Peace, Part II
I don't know what you call
the opposite of a land mine
but I found another today.
I was cleaning
and I found a dusty jar of kohlrabi pickles
sealed in the summer just before the war.
I've kept these pickles a long time—
there were days
I wouldn't look at them.
They're still good.
I made a lot of pickles that summer
and I ate some the other day
and they're still good. This morning,
holding the jar like an orphan baby,
I wiped it clean with a damp cloth
and set it down,
men seek the artifacts of finality—
walls, bombs, answers,
secret alchemical formulas.
So they miss the greatest prize
buried here in this field
where I'm living now,
the Lover's Stone
by stillness transmuting rigid anger
into heartbreak, heartbreak
into compassion, compassion
into blossoming joy and peace and good work.

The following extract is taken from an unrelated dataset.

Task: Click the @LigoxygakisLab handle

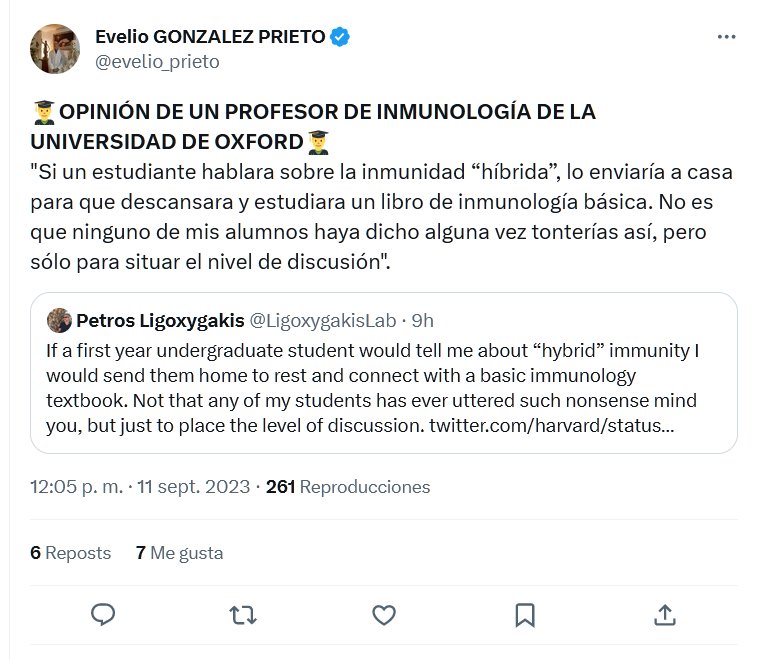Action: pos(318,320)
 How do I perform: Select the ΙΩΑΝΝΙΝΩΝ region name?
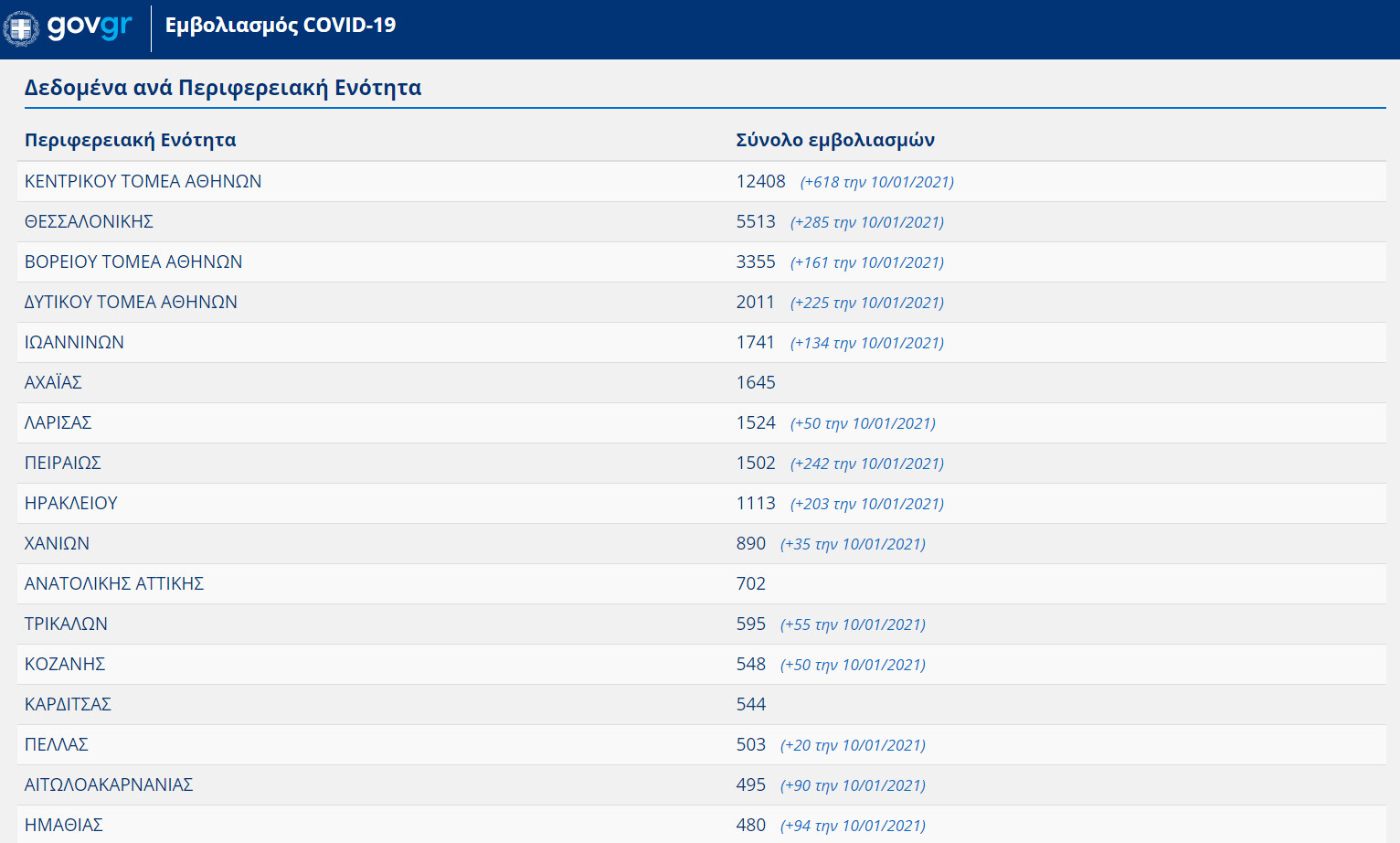(x=74, y=343)
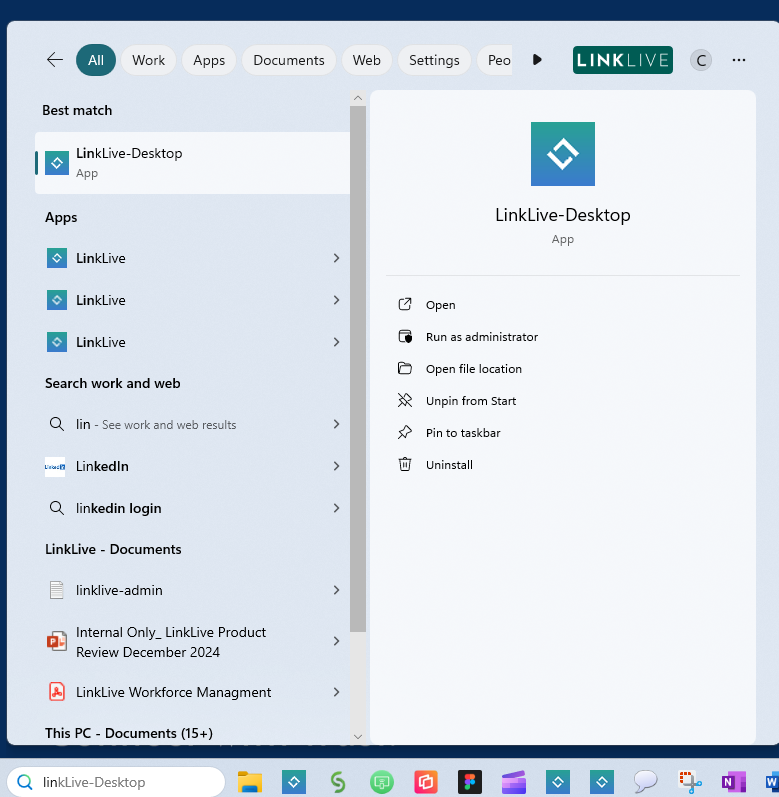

Where the delight comes from
—striking me down again
like whatever you call
the opposite of lightning—
I couldn't say.
The hours spent on this struggling farm
in an outlet mall parking lot
used to fill me with dread and an incisive awareness
of everything wrong with the world—
condoms left on the pavement
when a pickup and a minivan part ways,
haunting patriotic music
echoing off vacant Reaganomics architecture,
the mortal trade-offs everyone seems to make
between success and happiness.
The growing season is past.
Melody, now gone,
told me collard greens mellow
after three hard frosts.
I've lost count of my frosts now.
The leftover kale is more beautiful and more purple
than ever. The carrots grow sweeter
and I must be getting sweeter, too:
One of the selfish cats
I've been feeding for months
walked right past her breakfast
and meowed at me till I petted her.
I found some turnips out of place,
overlooked, perfectly good,
so I harvested them,
washed them like orphan babes,
and gave them to a woman
who makes me coffee and smiles at me.
Until now, I never stuck around
after the frost—never saw the field
through the eyes of a man without a plan or a project
or even a crop. The cold wind
sweeps freely over the field
and everything left in the ground
is my feast to uncover.
Forty days and forty nights
to greet the undead
and accept communion—
not stale little wafers
but heaping mounded loaves torn by hand,
deep gulps of red wine from a wooden cup.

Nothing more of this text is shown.